Despite the changes in the CySS and the MDA pools in the ileum of the ethanol-fed rat, there were no significant changes in the Cys redox potential. Similarly, chronic ethanol ingestion did not significantly alter the GSH, GSH:GSSG ratio, or the GSH redox potential in the ileum. The absence of ethanol-induced chronic oxidant stress was further supported by no significant changes in free MDA.
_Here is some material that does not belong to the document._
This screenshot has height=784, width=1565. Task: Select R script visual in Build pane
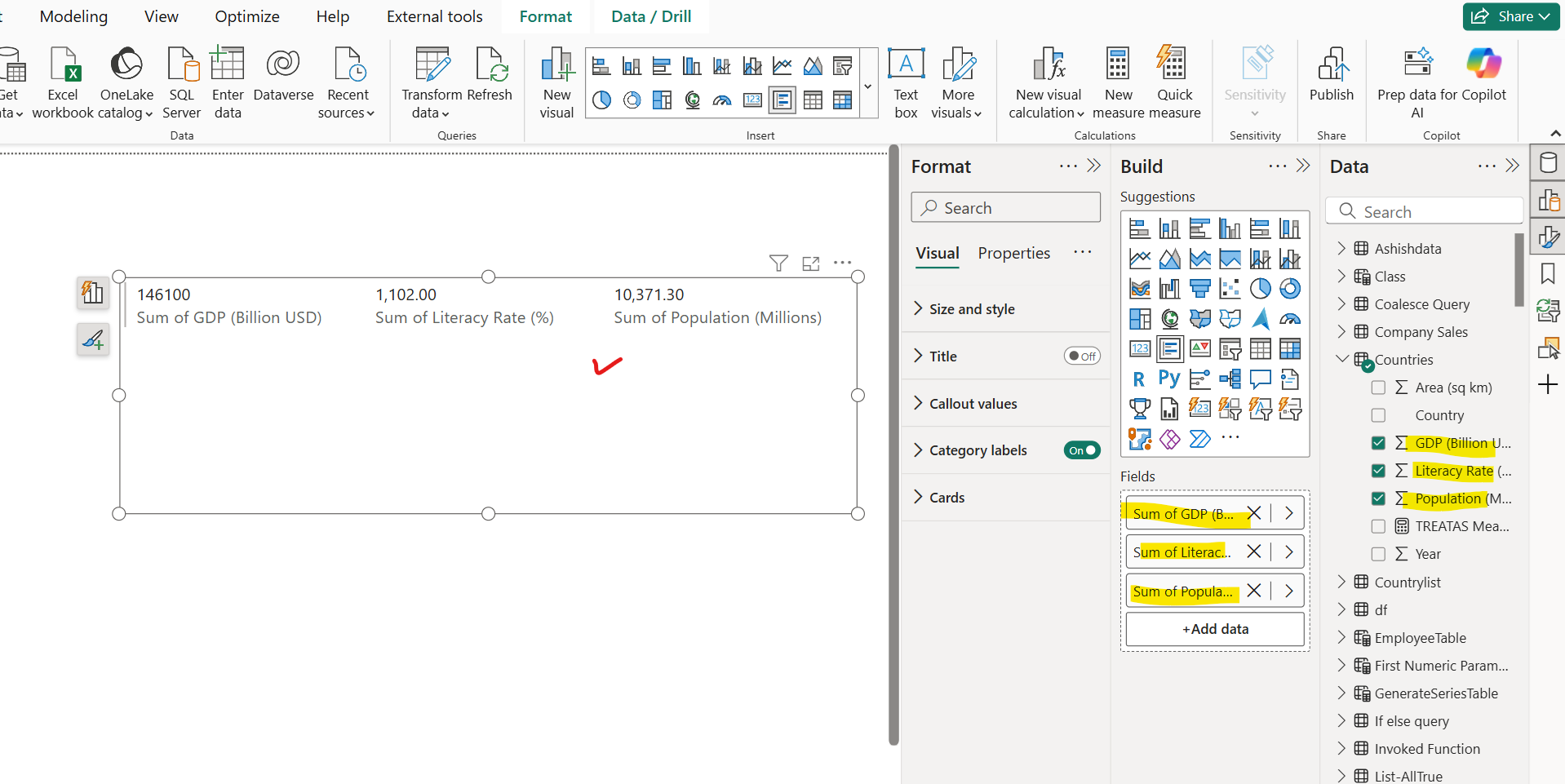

In the colon, chronic ethanol ingestion resulted in decreased GSH and no corresponding increase in GSSG, resulting in a significant decrease in the GSH:GSSG ratio as well as an oxidation in the redox potential of this thiol couple. This ethanol-induced decrease in the colonic GSH pool paralleled that observed in the Cys and MD pools. This shift to a more oxidized state (GSH/GSSG and GSH Eh) suggested that chronic ethanol ingestion resulted in oxidant stress in the colon. However, the absence of increased free MDA argued that the oxidant stress was not sufficient to induce lipid peroxidation. It is unclear why the different intestinal segments would respond differently to chronic ethanol ingestion. However, both intracolonic microbes and colonic mucosal cells may contribute to ethanol metabolism in the colon to acetaldehyde, a reactive oxidant species, which, in turn, may alter mucosal redox in this distal bowel segment.29

Conclusions

Ethanol-induced oxidant stress resulted in differential regulation in the rat small bowel and colon. Furthermore, oxidant stress as reflected in the alteration of Cys/CySS, MD, and MDA was regulated independently within the colon and jejunum. In contrast, ethanol induced minimal oxidant stress in the ileum.

Footnotes

Financial disclosure: This work was supported by the National Institute of Health grants R01 DK55850 and K24 RR 023356 (TRZ), P50 AA135757, R01 HL67399, and R01 AA12197 (LASB), R01 ES011195 (DPJ), R01 DK050446 (MSL), and P30 DK 52574 (Washington University Digestive Diseases Research Core Center Grant).